BrahMos 2 missile information

BrahMos 2 is a upgrade version. It is a Hypersonic cruise missile and it is the second of the BrahMos series. It is expected to have a range of 450 km and the speed is Mach 7 (nearly 8,600).

It is powered by a Scramjet engine instead of Ramjet. Ramjet is a liquid base engine and Scramjet is an airbreathing jet engine. The weight has reduced due to the scramjet engine, that’s why this missile has increased at a greater speed.

Nirbhay Missile

It is a long-range Subsonic missile. It is a low altitude missile. It can evade detection by Radars. The speed of Nirbhay missile is 700 km. It is also capable of carrying nuclear warheads.
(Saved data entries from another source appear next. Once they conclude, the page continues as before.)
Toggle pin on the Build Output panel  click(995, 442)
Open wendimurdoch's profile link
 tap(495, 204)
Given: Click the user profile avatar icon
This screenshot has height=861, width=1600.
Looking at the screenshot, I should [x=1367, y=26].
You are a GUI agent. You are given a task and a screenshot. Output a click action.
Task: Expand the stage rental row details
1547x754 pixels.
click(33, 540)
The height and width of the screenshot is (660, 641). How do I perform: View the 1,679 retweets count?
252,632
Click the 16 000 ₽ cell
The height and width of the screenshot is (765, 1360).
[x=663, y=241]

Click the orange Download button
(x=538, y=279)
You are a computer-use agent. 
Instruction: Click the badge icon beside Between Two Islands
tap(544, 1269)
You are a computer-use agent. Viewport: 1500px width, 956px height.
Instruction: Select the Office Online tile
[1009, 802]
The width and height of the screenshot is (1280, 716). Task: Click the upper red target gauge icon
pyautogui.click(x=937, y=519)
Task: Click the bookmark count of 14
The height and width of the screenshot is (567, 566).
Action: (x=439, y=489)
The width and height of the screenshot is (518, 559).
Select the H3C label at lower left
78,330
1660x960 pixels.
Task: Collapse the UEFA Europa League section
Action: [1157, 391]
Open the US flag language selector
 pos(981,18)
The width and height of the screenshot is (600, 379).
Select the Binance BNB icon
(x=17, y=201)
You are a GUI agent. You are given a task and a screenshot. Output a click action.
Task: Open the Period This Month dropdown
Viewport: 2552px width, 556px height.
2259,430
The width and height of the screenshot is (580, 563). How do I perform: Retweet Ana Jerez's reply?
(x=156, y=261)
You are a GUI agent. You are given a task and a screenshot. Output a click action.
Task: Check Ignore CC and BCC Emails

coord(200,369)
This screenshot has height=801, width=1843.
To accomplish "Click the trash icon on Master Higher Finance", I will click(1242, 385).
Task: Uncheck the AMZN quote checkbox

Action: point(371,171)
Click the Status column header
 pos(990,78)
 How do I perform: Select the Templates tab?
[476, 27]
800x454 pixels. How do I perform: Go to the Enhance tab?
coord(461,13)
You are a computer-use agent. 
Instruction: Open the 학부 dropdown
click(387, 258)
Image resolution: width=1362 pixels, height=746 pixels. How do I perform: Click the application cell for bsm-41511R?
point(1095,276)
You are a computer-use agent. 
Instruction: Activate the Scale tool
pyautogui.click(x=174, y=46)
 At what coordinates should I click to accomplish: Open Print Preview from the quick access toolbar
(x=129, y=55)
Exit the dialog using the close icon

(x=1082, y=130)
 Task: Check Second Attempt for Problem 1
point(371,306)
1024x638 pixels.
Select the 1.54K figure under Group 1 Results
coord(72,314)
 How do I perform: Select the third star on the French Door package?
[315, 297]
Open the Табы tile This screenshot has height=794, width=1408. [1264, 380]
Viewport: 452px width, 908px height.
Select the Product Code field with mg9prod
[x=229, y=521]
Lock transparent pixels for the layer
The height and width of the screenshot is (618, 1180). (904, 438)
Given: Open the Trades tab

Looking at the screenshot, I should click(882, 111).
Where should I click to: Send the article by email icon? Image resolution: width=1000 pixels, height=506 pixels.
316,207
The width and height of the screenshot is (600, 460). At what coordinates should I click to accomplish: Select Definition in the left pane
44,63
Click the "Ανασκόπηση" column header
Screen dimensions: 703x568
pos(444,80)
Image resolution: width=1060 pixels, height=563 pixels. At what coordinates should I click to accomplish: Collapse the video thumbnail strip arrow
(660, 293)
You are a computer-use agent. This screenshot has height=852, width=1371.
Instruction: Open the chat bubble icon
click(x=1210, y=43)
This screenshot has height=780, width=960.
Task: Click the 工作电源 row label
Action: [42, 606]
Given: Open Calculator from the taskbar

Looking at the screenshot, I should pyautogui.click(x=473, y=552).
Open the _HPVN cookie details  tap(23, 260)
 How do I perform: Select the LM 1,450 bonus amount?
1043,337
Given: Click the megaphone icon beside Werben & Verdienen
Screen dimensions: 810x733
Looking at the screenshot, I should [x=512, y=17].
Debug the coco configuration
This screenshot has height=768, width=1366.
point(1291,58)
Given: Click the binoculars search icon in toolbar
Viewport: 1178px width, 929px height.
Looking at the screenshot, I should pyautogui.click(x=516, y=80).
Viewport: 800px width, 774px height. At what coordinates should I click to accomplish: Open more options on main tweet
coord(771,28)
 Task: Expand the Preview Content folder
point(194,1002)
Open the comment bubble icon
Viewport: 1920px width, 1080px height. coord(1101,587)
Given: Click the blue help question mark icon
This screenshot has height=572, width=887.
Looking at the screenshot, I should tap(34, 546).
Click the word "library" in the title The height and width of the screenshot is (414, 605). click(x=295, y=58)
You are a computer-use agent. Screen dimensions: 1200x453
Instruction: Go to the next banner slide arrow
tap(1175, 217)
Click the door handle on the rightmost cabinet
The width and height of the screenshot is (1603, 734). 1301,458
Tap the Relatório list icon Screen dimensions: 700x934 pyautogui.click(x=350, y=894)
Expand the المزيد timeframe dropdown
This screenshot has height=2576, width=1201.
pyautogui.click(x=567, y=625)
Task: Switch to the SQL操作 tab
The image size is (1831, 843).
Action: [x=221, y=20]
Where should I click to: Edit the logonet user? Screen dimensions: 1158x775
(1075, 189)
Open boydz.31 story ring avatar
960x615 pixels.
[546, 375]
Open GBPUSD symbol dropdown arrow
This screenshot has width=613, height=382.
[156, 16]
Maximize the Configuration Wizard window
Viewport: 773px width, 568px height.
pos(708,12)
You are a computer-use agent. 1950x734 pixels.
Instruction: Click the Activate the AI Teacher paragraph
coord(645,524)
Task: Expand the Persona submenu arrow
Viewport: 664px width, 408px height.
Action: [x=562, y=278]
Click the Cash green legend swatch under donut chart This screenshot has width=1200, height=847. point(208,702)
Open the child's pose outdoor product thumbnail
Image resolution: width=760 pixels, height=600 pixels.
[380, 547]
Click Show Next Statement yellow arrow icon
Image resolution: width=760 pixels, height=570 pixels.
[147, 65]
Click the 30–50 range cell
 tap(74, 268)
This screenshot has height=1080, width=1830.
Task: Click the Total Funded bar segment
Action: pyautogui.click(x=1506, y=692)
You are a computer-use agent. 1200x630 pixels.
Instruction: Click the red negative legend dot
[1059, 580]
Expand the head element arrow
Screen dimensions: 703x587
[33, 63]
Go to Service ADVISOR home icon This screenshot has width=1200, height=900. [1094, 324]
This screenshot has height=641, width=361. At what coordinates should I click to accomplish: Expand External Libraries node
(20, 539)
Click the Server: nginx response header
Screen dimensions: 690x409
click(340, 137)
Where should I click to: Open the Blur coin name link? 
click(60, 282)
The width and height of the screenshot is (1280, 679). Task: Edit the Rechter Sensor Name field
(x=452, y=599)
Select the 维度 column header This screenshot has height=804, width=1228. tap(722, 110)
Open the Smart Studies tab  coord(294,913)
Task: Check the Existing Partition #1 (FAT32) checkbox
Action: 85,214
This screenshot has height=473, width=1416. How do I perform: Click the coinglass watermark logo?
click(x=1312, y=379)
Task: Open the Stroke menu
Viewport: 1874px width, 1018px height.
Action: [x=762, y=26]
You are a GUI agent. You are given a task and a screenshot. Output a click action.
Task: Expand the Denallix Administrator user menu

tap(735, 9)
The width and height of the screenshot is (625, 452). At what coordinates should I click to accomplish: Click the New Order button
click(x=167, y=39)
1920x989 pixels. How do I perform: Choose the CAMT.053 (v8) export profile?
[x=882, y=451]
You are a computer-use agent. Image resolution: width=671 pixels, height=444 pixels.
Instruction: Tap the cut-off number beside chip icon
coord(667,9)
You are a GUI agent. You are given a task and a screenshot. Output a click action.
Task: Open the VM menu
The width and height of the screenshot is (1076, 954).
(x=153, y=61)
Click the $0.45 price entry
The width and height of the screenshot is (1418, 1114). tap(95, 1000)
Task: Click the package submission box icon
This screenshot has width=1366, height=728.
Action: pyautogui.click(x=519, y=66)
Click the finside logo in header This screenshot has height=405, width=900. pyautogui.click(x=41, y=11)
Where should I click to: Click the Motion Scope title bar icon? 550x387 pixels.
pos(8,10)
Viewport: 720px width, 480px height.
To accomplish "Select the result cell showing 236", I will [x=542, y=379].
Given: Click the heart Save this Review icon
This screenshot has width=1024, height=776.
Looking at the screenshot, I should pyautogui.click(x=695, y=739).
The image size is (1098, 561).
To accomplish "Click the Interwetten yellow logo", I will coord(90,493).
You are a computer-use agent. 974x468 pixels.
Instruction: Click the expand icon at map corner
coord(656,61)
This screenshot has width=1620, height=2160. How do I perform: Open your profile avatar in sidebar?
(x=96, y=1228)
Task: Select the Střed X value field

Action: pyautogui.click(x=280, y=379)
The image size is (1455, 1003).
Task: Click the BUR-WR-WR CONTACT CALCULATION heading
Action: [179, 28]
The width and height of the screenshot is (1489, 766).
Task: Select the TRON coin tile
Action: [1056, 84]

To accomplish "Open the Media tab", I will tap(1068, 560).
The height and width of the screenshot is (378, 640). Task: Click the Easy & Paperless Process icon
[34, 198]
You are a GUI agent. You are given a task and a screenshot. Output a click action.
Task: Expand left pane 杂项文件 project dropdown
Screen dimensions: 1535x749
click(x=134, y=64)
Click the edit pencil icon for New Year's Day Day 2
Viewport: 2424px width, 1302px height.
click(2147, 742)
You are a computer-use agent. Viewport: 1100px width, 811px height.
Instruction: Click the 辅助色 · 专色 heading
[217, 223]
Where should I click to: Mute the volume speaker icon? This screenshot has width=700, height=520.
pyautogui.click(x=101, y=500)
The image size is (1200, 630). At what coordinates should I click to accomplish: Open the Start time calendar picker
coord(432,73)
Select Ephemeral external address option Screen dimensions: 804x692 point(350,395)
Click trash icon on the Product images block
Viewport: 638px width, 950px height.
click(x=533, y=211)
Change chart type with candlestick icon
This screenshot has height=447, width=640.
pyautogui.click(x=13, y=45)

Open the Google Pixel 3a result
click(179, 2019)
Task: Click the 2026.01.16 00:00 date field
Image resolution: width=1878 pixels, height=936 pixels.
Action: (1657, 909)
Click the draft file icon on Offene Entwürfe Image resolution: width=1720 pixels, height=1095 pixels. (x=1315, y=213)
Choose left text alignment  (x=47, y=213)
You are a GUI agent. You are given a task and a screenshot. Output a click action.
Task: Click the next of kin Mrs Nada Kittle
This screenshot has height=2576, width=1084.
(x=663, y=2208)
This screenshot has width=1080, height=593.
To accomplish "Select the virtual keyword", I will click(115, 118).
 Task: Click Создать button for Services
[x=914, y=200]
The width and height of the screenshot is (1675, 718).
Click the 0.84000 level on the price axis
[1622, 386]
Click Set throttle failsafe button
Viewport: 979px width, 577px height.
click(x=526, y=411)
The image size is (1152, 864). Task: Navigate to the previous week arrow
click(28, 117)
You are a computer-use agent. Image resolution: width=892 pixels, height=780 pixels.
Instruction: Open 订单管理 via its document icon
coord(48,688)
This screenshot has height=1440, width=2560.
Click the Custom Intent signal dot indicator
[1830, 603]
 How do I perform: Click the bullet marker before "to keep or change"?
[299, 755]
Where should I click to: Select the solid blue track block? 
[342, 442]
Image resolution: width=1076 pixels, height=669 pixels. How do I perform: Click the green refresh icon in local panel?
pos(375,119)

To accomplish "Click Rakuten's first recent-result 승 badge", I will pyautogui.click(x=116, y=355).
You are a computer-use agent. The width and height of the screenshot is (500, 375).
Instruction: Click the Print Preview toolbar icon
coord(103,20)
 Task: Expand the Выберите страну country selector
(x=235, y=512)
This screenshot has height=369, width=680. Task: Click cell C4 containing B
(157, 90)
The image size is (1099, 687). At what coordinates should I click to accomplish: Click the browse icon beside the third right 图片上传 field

In this missile a fire and forgets system which can not jammed by the enemy

Indian missiles

• Agni 5 is the most accurate Inter Continental Ballistic Missile in the world with less than 10m CEP. It has a yield of 300 kT.

•BrahMos is the fastest cruise missile in the world.

• Akash air defence missile is one of the cheapest and most effective missiles in its category.

• BrahMos missile has sea skimming capability and can fly as low as 3 metres from water surface.This makes it invisible to some of the air defence systems.

• During 1971 war, a Styx missile was used by India to destroy Pakistans Kemari oil storage .It was the first time when a missile purely developed for an anti-ship role was used for land attack purpose.

• Operation Trident saw the first use of anti-ship missiles in South east Asia region.

• BrahMos is portmanteau of Brahmaputra river of India and Moskva river of Russia.

• Prithvi and Akash air defence missiles made India fourth nation in the world to have developed ballistic missile defence system after USA,Russia and Israel.

•Nag anti-tank missile is the only missile in the world to have full fibre glass body .

•K 15 missile along with Arihant class submarine completed Indias nuclear triad.

• Indias K series of submarine launched ballistic missiles is named after Sir APJ Abdul Kalam who was known as “missile man of India”.

• PDV mk2 used in Indias mission Shakti made India fourth nation in the world to have ability to shoot down satellites after USA,Russia and China.